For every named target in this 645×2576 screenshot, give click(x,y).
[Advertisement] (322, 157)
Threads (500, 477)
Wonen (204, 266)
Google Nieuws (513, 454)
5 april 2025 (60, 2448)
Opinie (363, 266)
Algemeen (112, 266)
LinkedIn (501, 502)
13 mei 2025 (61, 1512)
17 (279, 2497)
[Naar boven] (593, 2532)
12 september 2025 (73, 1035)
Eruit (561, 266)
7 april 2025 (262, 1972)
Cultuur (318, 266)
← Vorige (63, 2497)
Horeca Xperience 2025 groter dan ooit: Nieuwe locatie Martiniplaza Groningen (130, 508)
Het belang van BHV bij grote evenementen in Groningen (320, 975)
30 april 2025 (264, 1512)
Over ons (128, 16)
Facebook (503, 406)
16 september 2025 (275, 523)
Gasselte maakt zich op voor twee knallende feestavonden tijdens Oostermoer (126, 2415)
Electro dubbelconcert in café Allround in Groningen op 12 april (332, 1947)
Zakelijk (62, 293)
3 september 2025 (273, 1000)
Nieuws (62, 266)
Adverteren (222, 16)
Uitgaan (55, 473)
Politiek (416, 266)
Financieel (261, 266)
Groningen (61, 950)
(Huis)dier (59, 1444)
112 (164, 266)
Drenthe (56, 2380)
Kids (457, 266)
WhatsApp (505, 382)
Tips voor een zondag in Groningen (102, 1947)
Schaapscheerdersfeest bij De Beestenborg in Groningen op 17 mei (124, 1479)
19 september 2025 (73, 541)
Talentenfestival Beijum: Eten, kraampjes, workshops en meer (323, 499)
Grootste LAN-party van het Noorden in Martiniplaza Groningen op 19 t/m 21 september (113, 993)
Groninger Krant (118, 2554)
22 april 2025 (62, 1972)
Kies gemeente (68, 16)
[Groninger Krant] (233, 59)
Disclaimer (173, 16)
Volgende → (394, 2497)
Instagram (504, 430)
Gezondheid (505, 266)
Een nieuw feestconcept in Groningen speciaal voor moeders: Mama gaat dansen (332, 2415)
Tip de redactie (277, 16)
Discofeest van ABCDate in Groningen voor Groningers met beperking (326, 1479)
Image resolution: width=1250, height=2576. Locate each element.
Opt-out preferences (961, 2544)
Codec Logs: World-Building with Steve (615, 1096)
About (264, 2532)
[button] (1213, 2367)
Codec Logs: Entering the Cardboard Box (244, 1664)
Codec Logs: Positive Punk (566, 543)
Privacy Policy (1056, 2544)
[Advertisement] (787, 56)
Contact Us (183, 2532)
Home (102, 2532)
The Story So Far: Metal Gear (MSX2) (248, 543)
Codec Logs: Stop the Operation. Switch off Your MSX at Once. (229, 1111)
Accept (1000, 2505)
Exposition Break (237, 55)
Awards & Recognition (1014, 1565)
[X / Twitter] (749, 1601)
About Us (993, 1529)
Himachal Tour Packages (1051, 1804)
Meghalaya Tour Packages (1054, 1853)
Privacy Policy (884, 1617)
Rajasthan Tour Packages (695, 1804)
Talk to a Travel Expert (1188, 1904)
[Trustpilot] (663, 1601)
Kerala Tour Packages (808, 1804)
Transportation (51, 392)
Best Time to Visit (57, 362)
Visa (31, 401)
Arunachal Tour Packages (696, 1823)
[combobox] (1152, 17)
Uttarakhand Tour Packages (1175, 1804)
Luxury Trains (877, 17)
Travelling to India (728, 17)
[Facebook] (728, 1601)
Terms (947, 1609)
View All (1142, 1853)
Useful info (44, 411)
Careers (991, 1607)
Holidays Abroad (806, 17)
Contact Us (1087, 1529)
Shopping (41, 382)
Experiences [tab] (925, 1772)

══════

Instructions for the task.
Without changing a word, restate the whole listing.

Response area.
For every named target in this 645×2576 screenshot, give click(x,y).
[Advertisement] (322, 157)
Threads (500, 477)
Wonen (204, 266)
Google Nieuws (513, 454)
5 april 2025 (60, 2448)
Opinie (363, 266)
Algemeen (112, 266)
LinkedIn (501, 502)
13 mei 2025 (61, 1512)
17 (279, 2497)
[Naar boven] (593, 2532)
12 september 2025 (73, 1035)
Eruit (561, 266)
7 april 2025 (262, 1972)
Cultuur (318, 266)
← Vorige (63, 2497)
Horeca Xperience 2025 groter dan ooit: Nieuwe locatie Martiniplaza Groningen (130, 508)
Het belang van BHV bij grote evenementen in Groningen (320, 975)
30 april 2025 (264, 1512)
Over ons (128, 16)
Facebook (503, 406)
16 september 2025 (275, 523)
Gasselte maakt zich op voor twee knallende feestavonden tijdens Oostermoer (126, 2415)
Electro dubbelconcert in café Allround in Groningen op 12 april (332, 1947)
Zakelijk (62, 293)
3 september 2025 (273, 1000)
Nieuws (62, 266)
Adverteren (222, 16)
Uitgaan (55, 473)
Politiek (416, 266)
Financieel (261, 266)
Groningen (61, 950)
(Huis)dier (59, 1444)
112 (164, 266)
Drenthe (56, 2380)
Kids (457, 266)
WhatsApp (505, 382)
Tips voor een zondag in Groningen (102, 1947)
Schaapscheerdersfeest bij De Beestenborg in Groningen op 17 mei (124, 1479)
19 september 2025 (73, 541)
Talentenfestival Beijum: Eten, kraampjes, workshops en meer (323, 499)
Grootste LAN-party van het Noorden in Martiniplaza Groningen op 19 t/m 21 september (113, 993)
Groninger Krant (118, 2554)
22 april 2025 (62, 1972)
Kies gemeente (68, 16)
[Groninger Krant] (233, 59)
Disclaimer (173, 16)
Volgende → (394, 2497)
Instagram (504, 430)
Gezondheid (505, 266)
Een nieuw feestconcept in Groningen speciaal voor moeders: Mama gaat dansen (332, 2415)
Tip de redactie (277, 16)
Discofeest van ABCDate in Groningen voor Groningers met beperking (326, 1479)
Image resolution: width=1250, height=2576. Locate each element.
Opt-out preferences (961, 2544)
Codec Logs: World-Building with Steve (615, 1096)
About (264, 2532)
[button] (1213, 2367)
Codec Logs: Entering the Cardboard Box (244, 1664)
Codec Logs: Positive Punk (566, 543)
Privacy Policy (1056, 2544)
[Advertisement] (787, 56)
Contact Us (183, 2532)
Home (102, 2532)
The Story So Far: Metal Gear (MSX2) (248, 543)
Codec Logs: Stop the Operation. Switch off Your MSX at Once. (229, 1111)
Accept (1000, 2505)
Exposition Break (237, 55)
Awards & Recognition (1014, 1565)
[X / Twitter] (749, 1601)
About Us (993, 1529)
Himachal Tour Packages (1051, 1804)
Meghalaya Tour Packages (1054, 1853)
Privacy Policy (884, 1617)
Rajasthan Tour Packages (695, 1804)
Talk to a Travel Expert (1188, 1904)
[Trustpilot] (663, 1601)
Kerala Tour Packages (808, 1804)
Transportation (51, 392)
Best Time to Visit (57, 362)
Visa (31, 401)
Arunachal Tour Packages (696, 1823)
[combobox] (1152, 17)
Uttarakhand Tour Packages (1175, 1804)
Luxury Trains (877, 17)
Travelling to India (728, 17)
[Facebook] (728, 1601)
Terms (947, 1609)
View All (1142, 1853)
Useful info (44, 411)
Careers (991, 1607)
Holidays Abroad (806, 17)
Contact Us (1087, 1529)
Shopping (41, 382)
Experiences [tab] (925, 1772)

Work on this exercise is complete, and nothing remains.